Broker-dealers have long resisted regulatory efforts to impose a fiduciary standard on their financial advisor reps. ERISA 408(g) allows broker-dealers to attain fiduciary certification while enabling broker-dealer reps to engage in sales and service activities. "Our computer model is a fiduciary," Harvey says the firms can say. "But our guys are not there to provide investment advice; they deliver the investment advice that comes out of the [computer program]."

Such a program would be designed by finance experts in strict accord with generally accepted investment theory, Harvey says. That means that clients don't end up with portfolios built on oil and gas MLPs or commercial REITs that blow up. "I don't know any generally accepted investment theories that support REITs as your only investments. [The computer program] adds discipline from a consumer perspective," he says.

While the broker-dealer expands its business and reduces arbitration costs, and the consumer wins out with more and better advice, a computer model has powerful advantages for retirement advisors.

"You're taking work off the advisor's plate and giving him a solution that has the imprimatur of the firm," Harvey says.

But the biggest opportunity for advisors and broker-dealers waiting to be tapped in the ERISA provision is on the IRA side of the market rather than in 401(k)s.

That is because, as things are currently structured under the Labor Department's SunAmerica ruling, a firm — say, Merrill Lynch — escapes fiduciary liability if it hires a firm like Morningstar or Financial Engines to provide independent third-party advice to 401(k) plan participants.

But only with 408(g) does the financial industry have an exemption that works for IRAs.

"The idea here is that the Labor Department frowns on advisors who recommend that people roll over the assets out of their 401(k) into an IRA [in order to increase their] compensation," Harvey explains. "But if you have a computer model, it's the computer model that is the fiduciary. The Labor Department has been explicit that there are no restrictions on the non-fiduciary. The rep can be uninhibited in his pursuit of rollovers."

In other words, advisors can capture the flow of funds occurring every day when people take distributions out of their 401(k) plans as they retire – if that is consistent with the certified and annually audited computer model's unbiased investment recommendations.

Making use of the ERISA exemption in the field is not without challenges, but has been worthwhile, said Gerald Wernette, who directs retirement plan services for Rehmann Financial, a pioneer in using computer models in retirement plans according to Harvey.

"We're in the early stages of [usage]," Wernette, based in Farmington Hills, Mich., told AdvisorOne. "Less than half the battle is the actual software and getting it approved; the other part of the battle is being able to use it out there in record-keeping land and getting it used on somebody's platform.

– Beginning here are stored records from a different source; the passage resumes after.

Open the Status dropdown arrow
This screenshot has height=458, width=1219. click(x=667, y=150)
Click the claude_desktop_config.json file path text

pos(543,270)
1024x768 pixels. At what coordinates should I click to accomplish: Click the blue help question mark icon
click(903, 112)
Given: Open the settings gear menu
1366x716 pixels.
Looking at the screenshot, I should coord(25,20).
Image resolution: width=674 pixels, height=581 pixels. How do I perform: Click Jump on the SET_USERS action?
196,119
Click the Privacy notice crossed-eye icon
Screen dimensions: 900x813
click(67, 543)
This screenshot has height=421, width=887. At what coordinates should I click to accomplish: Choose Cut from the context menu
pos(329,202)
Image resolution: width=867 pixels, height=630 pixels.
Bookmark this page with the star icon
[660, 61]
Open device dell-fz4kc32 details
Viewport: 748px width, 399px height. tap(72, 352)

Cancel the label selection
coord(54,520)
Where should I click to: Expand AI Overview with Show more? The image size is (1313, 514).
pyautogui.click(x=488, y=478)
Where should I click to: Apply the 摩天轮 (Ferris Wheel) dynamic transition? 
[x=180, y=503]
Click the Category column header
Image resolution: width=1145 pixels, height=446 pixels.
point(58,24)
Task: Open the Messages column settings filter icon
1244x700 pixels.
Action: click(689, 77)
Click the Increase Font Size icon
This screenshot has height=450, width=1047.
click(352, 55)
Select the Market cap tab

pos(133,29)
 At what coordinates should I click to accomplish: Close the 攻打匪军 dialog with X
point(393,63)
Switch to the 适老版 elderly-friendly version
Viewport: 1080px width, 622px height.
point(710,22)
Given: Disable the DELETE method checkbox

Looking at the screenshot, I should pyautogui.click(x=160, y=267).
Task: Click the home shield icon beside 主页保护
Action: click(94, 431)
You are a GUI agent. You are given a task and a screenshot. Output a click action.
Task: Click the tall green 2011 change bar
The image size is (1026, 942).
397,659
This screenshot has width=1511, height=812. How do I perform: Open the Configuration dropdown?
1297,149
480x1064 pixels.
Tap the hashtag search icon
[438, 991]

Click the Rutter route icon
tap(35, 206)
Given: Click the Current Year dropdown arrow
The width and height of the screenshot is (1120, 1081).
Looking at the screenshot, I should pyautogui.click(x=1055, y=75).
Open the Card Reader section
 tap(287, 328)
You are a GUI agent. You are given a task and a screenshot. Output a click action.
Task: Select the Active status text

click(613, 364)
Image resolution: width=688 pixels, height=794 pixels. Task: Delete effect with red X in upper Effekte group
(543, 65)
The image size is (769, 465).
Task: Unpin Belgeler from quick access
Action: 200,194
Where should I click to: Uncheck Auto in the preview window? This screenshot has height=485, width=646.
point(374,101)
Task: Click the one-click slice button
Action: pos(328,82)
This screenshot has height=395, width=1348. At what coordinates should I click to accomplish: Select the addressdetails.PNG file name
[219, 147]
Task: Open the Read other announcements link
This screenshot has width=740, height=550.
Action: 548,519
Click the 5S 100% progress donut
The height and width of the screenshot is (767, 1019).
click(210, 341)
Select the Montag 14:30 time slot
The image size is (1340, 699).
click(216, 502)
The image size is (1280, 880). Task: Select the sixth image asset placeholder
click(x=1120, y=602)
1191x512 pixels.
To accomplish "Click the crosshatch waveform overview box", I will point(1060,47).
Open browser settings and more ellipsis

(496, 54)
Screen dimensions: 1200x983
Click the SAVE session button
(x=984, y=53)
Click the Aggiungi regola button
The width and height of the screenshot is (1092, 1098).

"Now it's starting to gain some steam," Wernette added. "We're looking at things really taking off now that we've cleared the compliance hurdles and cleared the integration hurdles."

Overall, Wernette says the computer model—which Rehmann currently uses with 401(k) plans but not IRAs—has made the experience of retirement investing a "smoother" one for clients.

"Being able to give participants an easy tool they're comfortable with that will help them make good solid investment decisions is what it's all about at the end of the day," he said.